After listening to Pro-Ag Manager Arden Tewksbury predicting prices paid to dairy farmers on January’s milk could drop to $15.50 per cwt. (hundred pounds), directors and members of Pro-Ag passed the following resolutions during their conference call:

• Be it resolved that Pro-Ag supports the introduction and passage of the Federal Milk Marketing Improvement Act. This bill would price milk on the national average cost of production as determined by the Economic Research Service, a division of the USDA. This bill would also develop a supply management program to be used only when needed.

• Be it resolved that the US Congress should implement a floor price under all milk used to manufacture dairy products at $20 per cwt. This should be done very soon if there is no movement on passing the Federal Milk Marketing Improvement Act.

• Be it resolved that a large portion of the funds collected from dairy farmers must be used to advertise and promote fluid milk, both flavored and unflavored.

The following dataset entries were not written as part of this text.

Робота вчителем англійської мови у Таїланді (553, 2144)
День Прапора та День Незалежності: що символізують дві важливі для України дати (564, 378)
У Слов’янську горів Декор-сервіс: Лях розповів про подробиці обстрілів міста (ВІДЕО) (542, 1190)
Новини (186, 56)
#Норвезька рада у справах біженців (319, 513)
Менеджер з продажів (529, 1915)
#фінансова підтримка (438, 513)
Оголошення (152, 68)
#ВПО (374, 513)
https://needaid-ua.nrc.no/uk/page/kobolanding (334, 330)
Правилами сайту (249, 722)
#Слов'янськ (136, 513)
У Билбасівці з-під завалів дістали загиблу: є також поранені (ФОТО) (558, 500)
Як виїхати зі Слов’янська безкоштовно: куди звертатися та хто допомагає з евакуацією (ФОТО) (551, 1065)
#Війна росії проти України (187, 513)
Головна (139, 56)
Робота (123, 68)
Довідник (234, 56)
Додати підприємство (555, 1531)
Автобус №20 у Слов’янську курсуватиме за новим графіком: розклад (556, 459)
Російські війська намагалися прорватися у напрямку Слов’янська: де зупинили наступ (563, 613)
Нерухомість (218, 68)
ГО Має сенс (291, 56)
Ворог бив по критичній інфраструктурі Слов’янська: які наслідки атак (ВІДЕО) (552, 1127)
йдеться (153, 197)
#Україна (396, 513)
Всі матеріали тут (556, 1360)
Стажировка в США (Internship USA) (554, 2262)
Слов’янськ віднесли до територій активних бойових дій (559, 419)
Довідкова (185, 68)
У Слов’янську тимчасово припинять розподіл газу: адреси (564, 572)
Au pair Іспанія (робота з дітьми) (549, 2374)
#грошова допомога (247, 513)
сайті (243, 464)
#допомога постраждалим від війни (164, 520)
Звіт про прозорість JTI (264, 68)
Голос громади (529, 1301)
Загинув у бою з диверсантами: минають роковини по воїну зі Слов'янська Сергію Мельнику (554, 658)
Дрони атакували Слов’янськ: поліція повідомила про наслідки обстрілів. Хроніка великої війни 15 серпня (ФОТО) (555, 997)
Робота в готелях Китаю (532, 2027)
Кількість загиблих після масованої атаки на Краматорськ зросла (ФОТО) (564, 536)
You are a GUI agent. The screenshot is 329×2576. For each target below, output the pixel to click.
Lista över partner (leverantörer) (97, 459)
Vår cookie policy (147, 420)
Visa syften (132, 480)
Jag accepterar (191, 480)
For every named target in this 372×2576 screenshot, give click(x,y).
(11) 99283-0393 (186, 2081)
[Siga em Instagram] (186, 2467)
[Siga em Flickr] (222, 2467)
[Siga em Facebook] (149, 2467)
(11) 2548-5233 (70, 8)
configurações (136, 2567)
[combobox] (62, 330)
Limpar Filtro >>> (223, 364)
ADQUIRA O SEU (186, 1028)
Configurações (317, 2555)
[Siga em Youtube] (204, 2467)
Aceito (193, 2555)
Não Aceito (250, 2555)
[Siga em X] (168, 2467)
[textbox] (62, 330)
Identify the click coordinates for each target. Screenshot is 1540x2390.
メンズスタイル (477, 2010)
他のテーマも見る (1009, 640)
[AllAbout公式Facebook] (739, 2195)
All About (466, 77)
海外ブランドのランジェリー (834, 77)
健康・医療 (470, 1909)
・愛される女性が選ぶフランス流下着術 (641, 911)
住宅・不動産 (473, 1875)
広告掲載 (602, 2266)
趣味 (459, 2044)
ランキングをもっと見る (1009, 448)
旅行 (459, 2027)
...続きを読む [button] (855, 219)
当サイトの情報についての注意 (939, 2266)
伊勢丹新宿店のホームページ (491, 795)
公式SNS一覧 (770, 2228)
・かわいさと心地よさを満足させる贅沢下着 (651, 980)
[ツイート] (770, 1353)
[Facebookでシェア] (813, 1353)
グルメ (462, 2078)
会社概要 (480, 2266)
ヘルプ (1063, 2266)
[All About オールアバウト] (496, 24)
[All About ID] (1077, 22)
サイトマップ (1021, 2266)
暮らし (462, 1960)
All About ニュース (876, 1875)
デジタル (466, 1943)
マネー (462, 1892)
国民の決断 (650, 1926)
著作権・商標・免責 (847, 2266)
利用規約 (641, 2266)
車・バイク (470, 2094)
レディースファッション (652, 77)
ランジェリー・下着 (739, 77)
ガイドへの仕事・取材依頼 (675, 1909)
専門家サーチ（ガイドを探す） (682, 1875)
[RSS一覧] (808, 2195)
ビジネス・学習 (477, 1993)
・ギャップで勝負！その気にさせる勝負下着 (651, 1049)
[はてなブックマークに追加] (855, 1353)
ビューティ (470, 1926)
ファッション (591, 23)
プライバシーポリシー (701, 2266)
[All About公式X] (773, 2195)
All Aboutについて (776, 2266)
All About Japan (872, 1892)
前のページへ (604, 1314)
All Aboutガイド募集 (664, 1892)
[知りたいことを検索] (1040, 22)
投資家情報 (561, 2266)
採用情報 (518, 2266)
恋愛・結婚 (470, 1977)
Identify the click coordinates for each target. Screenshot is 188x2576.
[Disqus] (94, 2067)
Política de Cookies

• Be it resolved that the Progressive Agriculture Organization goes on record opposing the continued widespread use of technological dairy processing innovations that are negatively impacting farmers and consumers. These technologies include but are not limited to milk-derivatives such as any and all ultra-filtered milk and milk-protein concentrate (MPC) ingredients replacing real, fresh farm milk in commercial milk and dairy products and the processing technologies developed to create extended shelf-life (ESL) milk. Industrial dairy product technologies have been developed to displace traditional farm milk in processing, creating inferior consumer products along with the impression that it is “overproduction” of milk by farmers causing milk prices to collapse.

• Imitation dairy products: Be it resolved that imitation dairy products, both fluid and manufactured, must be isolated from the normal dairy cases. Mixing these imitation dairy products with real dairy products is confusing to consumers. Unfortunately, funds collected from dairy farmers for marketing purposes are helping benefit the sale of imitation dairy products.

Denny Boyanowski, President of Pro-Ag, said he was pleased that these resolutions were all passed unanimously by the group, and he said, “We have complete confidence that the staff of Pro-Ag to develop and work to have them implemented by the US Congress. The number of participants on this call was one of the largest we have had, and they were from Pennsylvania, New York, Maryland, Vermont, Iowa and California.”